## PASSAGE SHOWN
============

In Daugherty claimant, filed a praecipe for writ of certiorari and scire facias which did not contain the name of a party in interest. As a result, that party, the second injury fund, was not served with summons until well after the proceedings for review had commenced in the circuit court. The supreme court held that jurisdiction could only be acquired by the timely filing of a written praecipe which met the statutory requirement that the praecipe contain the names of all parties in interest. The appeal was dismissed for failure to file a praecipe *411conforming to those requirements. The supreme court considered the fact the omitted party was eventually served irrelevant.

In Wolfe, claimant failed to file a written request for summons. Because respondent failed to perfect a cross-appeal, this court concluded law of the case made review of respondent’s jurisdictional argument inappropriate. Nevertheless we observed: “Strict compliance with section 19(f)(1) of the Act would appear to require that the request be in writing, and Daugherty requires strict compliance.” Wolfe, 138 Ill. App. 3d at 685-86, 486 N.E.2d at 284.

============

Records taken from a dataset
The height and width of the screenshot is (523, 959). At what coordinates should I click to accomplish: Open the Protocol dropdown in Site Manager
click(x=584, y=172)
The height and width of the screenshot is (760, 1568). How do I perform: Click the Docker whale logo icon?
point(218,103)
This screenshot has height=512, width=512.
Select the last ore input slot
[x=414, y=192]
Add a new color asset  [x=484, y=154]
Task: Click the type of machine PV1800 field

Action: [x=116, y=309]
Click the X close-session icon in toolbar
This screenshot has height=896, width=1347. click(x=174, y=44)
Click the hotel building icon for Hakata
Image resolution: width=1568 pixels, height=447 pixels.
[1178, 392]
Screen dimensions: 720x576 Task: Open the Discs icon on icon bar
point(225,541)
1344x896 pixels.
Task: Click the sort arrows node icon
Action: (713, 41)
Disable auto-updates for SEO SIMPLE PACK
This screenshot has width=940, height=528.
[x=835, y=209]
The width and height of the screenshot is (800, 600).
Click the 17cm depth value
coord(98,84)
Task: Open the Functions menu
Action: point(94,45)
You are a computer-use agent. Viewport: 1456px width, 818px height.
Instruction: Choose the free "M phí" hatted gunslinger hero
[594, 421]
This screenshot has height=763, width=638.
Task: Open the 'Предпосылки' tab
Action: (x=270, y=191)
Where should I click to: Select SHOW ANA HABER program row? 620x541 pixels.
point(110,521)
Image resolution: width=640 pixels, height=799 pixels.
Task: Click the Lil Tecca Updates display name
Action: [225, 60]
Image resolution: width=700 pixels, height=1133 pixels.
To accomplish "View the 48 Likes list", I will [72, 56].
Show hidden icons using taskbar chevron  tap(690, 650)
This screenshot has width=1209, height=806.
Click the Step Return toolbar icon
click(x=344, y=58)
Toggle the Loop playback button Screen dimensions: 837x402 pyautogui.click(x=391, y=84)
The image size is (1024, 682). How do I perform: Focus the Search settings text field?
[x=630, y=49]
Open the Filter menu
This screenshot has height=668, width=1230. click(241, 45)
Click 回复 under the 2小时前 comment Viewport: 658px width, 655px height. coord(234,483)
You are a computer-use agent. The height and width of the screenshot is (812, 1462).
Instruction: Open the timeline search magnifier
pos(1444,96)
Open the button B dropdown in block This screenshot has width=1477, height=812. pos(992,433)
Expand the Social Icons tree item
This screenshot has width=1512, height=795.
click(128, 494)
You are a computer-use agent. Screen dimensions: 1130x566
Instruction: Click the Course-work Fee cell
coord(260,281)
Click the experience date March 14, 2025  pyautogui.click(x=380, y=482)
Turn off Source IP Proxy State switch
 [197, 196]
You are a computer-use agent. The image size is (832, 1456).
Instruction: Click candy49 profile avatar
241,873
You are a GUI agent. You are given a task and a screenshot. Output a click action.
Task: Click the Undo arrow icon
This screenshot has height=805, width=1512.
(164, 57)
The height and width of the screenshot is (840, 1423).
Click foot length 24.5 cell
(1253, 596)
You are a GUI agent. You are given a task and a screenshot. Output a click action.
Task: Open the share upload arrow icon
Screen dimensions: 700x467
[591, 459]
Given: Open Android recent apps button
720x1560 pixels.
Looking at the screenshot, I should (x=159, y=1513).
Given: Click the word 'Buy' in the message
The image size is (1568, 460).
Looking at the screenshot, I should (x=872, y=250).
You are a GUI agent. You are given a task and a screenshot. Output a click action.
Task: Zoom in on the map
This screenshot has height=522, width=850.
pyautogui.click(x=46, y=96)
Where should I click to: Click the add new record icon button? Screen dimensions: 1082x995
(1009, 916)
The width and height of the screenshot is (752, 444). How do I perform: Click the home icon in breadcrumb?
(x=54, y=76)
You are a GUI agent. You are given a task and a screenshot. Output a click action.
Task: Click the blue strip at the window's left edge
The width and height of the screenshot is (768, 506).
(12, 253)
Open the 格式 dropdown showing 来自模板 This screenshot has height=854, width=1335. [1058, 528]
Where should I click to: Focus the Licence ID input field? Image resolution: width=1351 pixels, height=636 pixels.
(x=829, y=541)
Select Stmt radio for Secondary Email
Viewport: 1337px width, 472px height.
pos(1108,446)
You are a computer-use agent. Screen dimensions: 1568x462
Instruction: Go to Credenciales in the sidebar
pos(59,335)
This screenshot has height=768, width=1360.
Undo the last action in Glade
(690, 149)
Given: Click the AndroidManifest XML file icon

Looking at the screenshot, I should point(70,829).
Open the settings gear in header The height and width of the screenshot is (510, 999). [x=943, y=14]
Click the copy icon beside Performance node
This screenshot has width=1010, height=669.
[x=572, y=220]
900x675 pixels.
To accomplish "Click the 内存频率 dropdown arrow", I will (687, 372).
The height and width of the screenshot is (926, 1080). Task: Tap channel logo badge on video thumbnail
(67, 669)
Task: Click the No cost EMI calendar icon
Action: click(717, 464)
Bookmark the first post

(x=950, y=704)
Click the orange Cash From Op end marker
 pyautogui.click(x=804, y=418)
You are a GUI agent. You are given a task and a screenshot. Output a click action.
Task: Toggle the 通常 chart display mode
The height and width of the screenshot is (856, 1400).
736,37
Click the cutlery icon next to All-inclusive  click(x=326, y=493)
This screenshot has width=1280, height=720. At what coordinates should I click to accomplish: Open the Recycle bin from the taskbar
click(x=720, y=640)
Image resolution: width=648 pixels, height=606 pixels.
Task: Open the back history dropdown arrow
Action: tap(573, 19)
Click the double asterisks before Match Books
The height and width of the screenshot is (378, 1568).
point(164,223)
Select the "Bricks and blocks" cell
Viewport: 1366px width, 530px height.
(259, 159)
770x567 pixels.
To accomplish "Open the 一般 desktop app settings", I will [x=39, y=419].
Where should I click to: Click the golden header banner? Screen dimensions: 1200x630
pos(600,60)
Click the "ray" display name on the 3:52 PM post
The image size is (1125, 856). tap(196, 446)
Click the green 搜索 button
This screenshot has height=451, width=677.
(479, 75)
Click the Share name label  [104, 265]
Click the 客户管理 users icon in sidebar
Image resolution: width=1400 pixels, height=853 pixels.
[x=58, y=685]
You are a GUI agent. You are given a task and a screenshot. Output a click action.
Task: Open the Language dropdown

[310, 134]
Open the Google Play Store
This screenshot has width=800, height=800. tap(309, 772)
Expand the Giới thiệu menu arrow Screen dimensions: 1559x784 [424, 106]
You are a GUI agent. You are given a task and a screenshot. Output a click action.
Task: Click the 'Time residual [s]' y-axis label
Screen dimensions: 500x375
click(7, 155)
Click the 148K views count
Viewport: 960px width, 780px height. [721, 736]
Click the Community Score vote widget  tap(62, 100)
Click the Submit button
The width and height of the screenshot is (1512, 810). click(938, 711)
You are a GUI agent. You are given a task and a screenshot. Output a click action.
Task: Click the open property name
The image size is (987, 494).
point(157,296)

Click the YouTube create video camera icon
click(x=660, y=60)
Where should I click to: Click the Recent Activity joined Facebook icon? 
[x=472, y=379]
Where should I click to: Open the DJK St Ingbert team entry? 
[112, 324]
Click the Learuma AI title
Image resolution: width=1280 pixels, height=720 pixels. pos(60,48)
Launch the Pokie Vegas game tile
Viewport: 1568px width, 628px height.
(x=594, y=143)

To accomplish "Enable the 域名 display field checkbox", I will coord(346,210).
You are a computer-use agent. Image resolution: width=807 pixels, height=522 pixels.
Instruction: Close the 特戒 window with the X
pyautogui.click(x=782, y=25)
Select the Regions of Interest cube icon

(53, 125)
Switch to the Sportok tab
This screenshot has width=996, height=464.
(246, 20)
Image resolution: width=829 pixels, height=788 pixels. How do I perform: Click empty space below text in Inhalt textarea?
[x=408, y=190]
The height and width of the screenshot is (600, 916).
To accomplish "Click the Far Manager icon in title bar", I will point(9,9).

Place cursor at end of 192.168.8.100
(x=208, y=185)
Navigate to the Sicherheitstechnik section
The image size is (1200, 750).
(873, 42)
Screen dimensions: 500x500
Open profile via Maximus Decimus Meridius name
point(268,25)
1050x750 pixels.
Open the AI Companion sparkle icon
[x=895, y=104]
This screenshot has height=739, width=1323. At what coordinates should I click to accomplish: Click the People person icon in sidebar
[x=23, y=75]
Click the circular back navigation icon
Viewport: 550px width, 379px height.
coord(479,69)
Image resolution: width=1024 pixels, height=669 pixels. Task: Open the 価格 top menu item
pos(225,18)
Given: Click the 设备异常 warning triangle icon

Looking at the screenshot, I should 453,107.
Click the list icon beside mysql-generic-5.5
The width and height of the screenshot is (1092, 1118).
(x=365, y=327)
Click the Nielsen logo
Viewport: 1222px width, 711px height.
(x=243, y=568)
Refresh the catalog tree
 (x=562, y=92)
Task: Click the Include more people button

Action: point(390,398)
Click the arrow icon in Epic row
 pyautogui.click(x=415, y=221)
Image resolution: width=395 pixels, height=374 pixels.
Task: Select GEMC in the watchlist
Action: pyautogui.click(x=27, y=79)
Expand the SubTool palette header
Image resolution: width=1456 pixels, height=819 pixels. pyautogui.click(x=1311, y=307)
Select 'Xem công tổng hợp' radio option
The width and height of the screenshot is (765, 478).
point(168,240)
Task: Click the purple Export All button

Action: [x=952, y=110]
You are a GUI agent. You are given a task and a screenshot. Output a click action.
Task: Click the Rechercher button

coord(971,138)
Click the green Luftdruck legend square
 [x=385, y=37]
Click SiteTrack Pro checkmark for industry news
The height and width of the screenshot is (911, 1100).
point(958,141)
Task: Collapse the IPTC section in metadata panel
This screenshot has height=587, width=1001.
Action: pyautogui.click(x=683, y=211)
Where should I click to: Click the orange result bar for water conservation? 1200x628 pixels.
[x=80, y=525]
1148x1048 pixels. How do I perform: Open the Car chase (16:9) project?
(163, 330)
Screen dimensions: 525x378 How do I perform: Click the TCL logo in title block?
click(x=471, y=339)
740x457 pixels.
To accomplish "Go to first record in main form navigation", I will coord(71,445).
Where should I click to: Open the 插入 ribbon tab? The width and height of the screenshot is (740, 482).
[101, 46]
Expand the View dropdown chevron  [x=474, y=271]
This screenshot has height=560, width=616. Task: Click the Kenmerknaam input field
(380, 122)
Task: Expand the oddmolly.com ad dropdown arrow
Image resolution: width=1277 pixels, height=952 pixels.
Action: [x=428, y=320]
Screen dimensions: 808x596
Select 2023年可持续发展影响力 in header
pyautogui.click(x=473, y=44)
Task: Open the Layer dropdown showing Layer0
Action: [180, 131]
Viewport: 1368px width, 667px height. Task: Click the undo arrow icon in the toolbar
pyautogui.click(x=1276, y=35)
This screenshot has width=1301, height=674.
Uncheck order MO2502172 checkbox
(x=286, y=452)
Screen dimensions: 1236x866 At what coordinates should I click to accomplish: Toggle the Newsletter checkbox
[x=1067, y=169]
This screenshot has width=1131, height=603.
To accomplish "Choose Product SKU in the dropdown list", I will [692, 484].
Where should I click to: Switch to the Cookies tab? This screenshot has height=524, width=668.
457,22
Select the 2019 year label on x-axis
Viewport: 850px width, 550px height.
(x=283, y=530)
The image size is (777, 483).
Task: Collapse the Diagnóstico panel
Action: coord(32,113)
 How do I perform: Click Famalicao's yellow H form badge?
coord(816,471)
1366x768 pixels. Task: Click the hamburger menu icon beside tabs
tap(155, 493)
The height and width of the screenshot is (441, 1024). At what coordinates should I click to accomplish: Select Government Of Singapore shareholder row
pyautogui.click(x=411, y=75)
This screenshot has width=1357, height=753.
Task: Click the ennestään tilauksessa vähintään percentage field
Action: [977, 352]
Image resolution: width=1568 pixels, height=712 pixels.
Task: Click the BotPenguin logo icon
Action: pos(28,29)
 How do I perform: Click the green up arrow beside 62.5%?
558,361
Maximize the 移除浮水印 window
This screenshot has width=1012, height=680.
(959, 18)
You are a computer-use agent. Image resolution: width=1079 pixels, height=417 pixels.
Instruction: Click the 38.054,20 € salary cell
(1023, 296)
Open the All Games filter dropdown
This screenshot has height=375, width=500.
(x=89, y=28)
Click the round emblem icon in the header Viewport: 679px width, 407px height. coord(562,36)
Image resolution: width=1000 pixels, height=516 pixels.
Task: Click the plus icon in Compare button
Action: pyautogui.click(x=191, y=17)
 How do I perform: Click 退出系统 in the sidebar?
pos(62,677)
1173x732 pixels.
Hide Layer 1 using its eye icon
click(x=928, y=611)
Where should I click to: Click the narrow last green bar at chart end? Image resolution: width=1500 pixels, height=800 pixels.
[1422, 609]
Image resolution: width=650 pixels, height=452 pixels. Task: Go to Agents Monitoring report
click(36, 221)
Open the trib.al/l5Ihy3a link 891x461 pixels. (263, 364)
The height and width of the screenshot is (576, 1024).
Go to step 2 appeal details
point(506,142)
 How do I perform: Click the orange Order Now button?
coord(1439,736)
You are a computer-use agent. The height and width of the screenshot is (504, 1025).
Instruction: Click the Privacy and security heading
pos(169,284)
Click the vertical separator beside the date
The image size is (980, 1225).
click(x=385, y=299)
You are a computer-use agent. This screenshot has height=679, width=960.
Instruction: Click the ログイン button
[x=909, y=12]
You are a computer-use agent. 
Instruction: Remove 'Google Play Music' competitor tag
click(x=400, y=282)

============

## WORK TASK A
From the court opinion passage on Daugherty and Wolfe above, extract everything from "In Daugherty claimant, filed" down to "eventually served irrelevant.", copied word for word.
## WORK TASK B
Continue the court opinion passage on Daugherty and Wolfe, picking up after its final sentence.

## EXERCISE RESULT A
In Daugherty claimant, filed a praecipe for writ of certiorari and scire facias which did not contain the name of a party in interest. As a result, that party, the second injury fund, was not served with summons until well after the proceedings for review had commenced in the circuit court. The supreme court held that jurisdiction could only be acquired by the timely filing of a written praecipe which met the statutory requirement that the praecipe contain the names of all parties in interest. The appeal was dismissed for failure to file a praecipe *411conforming to those requirements. The supreme court considered the fact the omitted party was eventually served irrelevant.

## EXERCISE RESULT B
Claimant argues, however, there has been a tendency by courts to simplify procedure, honor substance over form, and prevent technicalities from depriving a party of the right to be heard, citing Luttrell and Chadwick. In Luttrell claimant filed for review on outdated forms after section 19(f)(1) had been amended by the legislature to require the use of summons instead of praecipes and writs. (Pub. Act 83— 360, eff. Sept. 14, 1983 (1983 Ill. Laws 3076).) This court determined the mere use of incorrect forms did not deprive the circuit court of subject-matter jurisdiction since there was no significant distinction between a written request for summons and a praecipe. We have also examined the cursory legislative history attendant to Public Act 83— 360. It clearly reveals the amendment was purely technical to correct terminology and make other “linguistic” changes. 83d Ill. Gen. Assem., House Proceedings, April 19, 1983, at 32 (statements of Representative Terzich).

In Chadwick the praecipe for writ named respondent as a party in interest but did not include its address. The praecipe did, however, set forth the address of the respondent’s attorney of record and respondent’s name and address were listed on the certificate of mailing. While we noted this was error, it was also clear claimant provided sufficient information in the praecipe and certificate of mailing to permit the clerk to properly notify respondent and its attorney of the pending appeal.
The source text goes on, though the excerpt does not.